----- SOURCE DATA

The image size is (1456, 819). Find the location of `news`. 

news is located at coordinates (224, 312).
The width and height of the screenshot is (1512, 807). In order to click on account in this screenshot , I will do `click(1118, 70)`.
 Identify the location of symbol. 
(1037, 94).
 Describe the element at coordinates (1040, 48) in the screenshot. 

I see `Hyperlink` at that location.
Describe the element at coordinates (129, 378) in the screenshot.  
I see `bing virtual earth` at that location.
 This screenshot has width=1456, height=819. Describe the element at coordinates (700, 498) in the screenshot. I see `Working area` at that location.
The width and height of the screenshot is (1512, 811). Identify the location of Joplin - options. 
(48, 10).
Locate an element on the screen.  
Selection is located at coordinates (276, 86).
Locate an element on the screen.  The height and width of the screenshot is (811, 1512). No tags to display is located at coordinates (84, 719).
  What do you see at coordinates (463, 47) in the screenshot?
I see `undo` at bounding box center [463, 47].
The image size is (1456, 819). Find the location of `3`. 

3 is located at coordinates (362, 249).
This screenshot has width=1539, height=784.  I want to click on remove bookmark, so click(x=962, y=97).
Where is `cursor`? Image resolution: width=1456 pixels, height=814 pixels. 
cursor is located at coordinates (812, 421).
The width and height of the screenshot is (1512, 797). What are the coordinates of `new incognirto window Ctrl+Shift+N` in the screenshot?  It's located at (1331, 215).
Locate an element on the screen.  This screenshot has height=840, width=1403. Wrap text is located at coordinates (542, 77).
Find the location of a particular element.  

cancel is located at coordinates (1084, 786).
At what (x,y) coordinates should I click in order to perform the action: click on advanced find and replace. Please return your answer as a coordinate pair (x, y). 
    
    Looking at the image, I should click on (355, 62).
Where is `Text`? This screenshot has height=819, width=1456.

----------

◆ INSTRUCTION: Copy out the lines from the one containing "The width and height of the screenshot is (1512, 811)." to the one containing "coordinates (542, 77).", both included, with no changes.

◆ TASK SOLUTION:
The width and height of the screenshot is (1512, 811). Identify the location of Joplin - options. 
(48, 10).
Locate an element on the screen.  
Selection is located at coordinates (276, 86).
Locate an element on the screen.  The height and width of the screenshot is (811, 1512). No tags to display is located at coordinates (84, 719).
  What do you see at coordinates (463, 47) in the screenshot?
I see `undo` at bounding box center [463, 47].
The image size is (1456, 819). Find the location of `3`. 

3 is located at coordinates (362, 249).
This screenshot has width=1539, height=784.  I want to click on remove bookmark, so click(x=962, y=97).
Where is `cursor`? Image resolution: width=1456 pixels, height=814 pixels. 
cursor is located at coordinates (812, 421).
The width and height of the screenshot is (1512, 797). What are the coordinates of `new incognirto window Ctrl+Shift+N` in the screenshot?  It's located at (1331, 215).
Locate an element on the screen.  This screenshot has height=840, width=1403. Wrap text is located at coordinates (542, 77).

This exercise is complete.